Don’t update all the time. I update every couple of days like a maniac, but once every few weeks is fine too.

There’s a distro for every level of “I want to do it myself” vs “I want everything to be made ready for me”.

It’s flatpak. Not snap, by god, not snap.

It’s inefficient, but he is stating that he is now using “only 600GB”, so I would guess it shouldn’t be that notable to someone who thinks 600GB is not much.

I used to dislike it, but Flatpak is allowing a lot of small distros to exist outside of Debian/RHEL/Arch. Void, Chimera, Adélie or Guix (insert yours here) “only” have to implement a desktop environment and Flatpak to be usable. It’s not ideal and it kind of goes against the point of those distros, but they definitely couldn’t package Flathub’s 3300 apps themselves. Especially the proprietary ones that only provide a .deb and .rpm.
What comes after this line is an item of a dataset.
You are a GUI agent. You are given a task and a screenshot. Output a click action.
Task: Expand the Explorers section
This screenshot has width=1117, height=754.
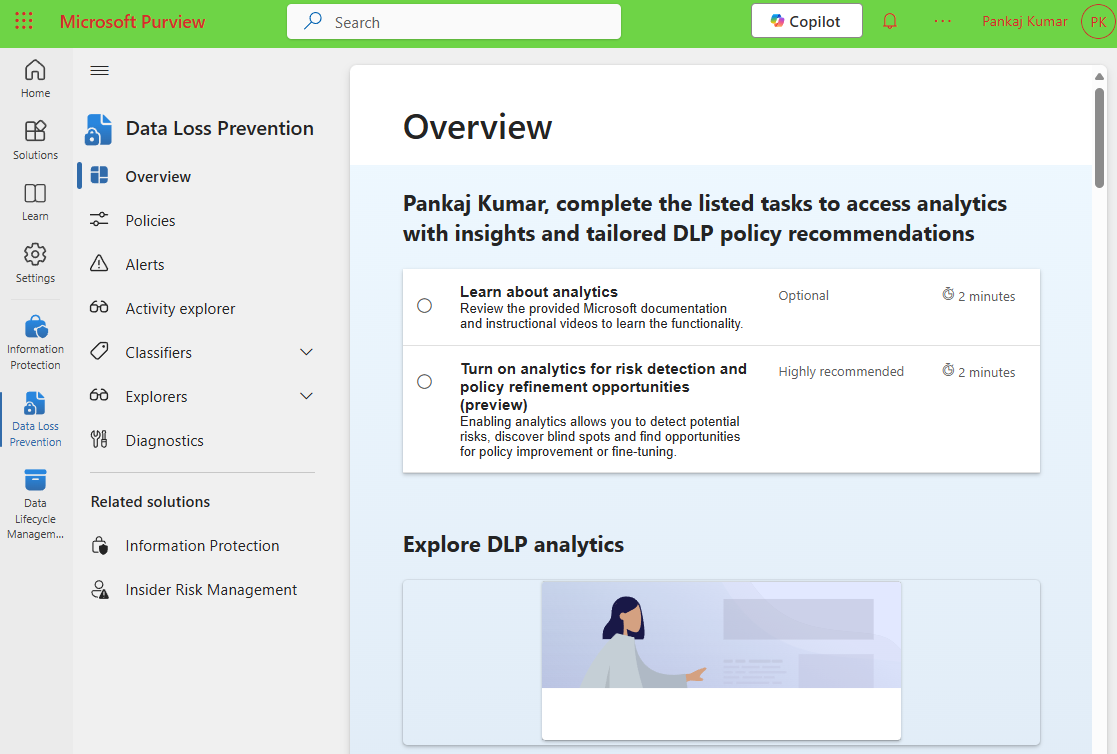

Also the sandboxing is nice when installing proprietary stuff. I don’t want Microsoft Team drooling all over my home.

Oh, I didn’t realize how unclear that was. The disk is a 2TB NVME SSD. I searched and searched, even booted into Mint on another disk and tried to search from there, and could only find a few hundred GB worth of files (probably about 600GB if I had to guess, lol). I genuinely have no idea what could have been taking up nearly 1.4TB of space, so that’s all I meant when I said “only.”

My suspicion is that something was going wrong whenever I deleted anything. Maybe for some reason the data just weren’t going anywhere, even though the trash was empty and they were no longer showing up in their old locations. Hence the term “clogged.” No similar issues with Cachy just yet, though.

So, yeah, flatpak is horribly inneficient on disk usage and can easily take 60GB if you are a bit generous on app installs. 60GB is, notably, less than 1.4TB

Out of curiosity, how did you search for what was using up the space? Did you try apps like baobab or filelight? One of them is usually preinstalled and they have not failed me yet (except when hard-linking or copy-on-write is involved, but that shouldn’t show up on the global disk usage percentage)

Install Disk Usage Analyzer on Linux | Flathub

Check folder sizes and available disk space

In addition to what has been mentioned already, Garuda is an Arch derivative where convenience is the whole point. No install scripts, just your usual live ISO with a Calamares installer plus a bunch of convenience utilities once you’re set up.

It’s not exactly lightweight by default but it does make for a very comfortable Arch experience.

Garuda was actually my first distro. Smooth as butter lol I still remember thinking why are there 3 different version.